§ YOUR OBJECTIVE
Write out, word for word, only the lines from the one with "You are a computer-use" to the end of the data below.

Stored items from a collection:
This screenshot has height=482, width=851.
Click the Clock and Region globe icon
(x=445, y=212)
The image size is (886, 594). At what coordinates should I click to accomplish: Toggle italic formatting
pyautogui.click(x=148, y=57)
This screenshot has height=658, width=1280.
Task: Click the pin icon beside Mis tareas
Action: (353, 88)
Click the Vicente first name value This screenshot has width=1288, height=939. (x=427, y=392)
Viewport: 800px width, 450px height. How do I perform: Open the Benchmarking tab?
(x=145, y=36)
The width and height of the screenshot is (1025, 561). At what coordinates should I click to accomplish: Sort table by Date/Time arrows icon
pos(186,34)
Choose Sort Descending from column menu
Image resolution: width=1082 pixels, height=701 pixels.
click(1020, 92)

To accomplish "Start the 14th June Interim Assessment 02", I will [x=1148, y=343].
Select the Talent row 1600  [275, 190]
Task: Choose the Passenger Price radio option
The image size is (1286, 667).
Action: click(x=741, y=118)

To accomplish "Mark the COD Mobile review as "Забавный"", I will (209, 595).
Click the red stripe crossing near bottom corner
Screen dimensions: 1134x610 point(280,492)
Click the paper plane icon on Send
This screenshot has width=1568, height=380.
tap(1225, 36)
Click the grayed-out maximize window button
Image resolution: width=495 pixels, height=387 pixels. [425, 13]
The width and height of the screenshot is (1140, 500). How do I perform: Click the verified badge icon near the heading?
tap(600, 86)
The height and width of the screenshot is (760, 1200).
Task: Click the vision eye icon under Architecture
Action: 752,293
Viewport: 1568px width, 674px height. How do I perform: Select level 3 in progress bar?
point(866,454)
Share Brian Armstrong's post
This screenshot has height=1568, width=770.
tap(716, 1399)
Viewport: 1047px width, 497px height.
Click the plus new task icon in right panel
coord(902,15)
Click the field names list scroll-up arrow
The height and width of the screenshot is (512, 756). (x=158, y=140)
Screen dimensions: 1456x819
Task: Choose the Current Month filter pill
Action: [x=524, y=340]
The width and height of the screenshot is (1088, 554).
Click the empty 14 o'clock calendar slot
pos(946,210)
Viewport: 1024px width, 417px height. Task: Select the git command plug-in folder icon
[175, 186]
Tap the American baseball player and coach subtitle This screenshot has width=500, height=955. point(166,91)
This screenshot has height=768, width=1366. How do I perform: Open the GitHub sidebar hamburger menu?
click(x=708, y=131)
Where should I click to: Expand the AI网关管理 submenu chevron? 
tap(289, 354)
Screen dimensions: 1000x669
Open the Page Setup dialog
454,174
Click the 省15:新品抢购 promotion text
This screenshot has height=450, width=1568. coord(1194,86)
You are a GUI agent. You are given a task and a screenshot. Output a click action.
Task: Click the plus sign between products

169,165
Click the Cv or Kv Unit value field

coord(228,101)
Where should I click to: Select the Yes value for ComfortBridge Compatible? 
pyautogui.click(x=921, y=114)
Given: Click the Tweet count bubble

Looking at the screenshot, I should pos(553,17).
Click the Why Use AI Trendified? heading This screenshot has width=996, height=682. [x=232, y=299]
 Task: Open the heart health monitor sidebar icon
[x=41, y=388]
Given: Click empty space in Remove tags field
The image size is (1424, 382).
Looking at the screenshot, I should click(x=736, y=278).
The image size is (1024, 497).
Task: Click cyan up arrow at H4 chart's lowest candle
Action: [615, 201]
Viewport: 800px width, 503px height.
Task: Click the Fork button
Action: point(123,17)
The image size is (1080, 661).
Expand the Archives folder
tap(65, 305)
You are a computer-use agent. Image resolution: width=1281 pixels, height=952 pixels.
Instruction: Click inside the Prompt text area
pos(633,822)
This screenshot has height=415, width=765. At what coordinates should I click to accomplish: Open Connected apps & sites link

§ ANSWER FOR THE TASK
You are a computer-use agent. Image resolution: width=1281 pixels, height=952 pixels.
Instruction: Click inside the Prompt text area
pos(633,822)
This screenshot has height=415, width=765. At what coordinates should I click to accomplish: Open Connected apps & sites link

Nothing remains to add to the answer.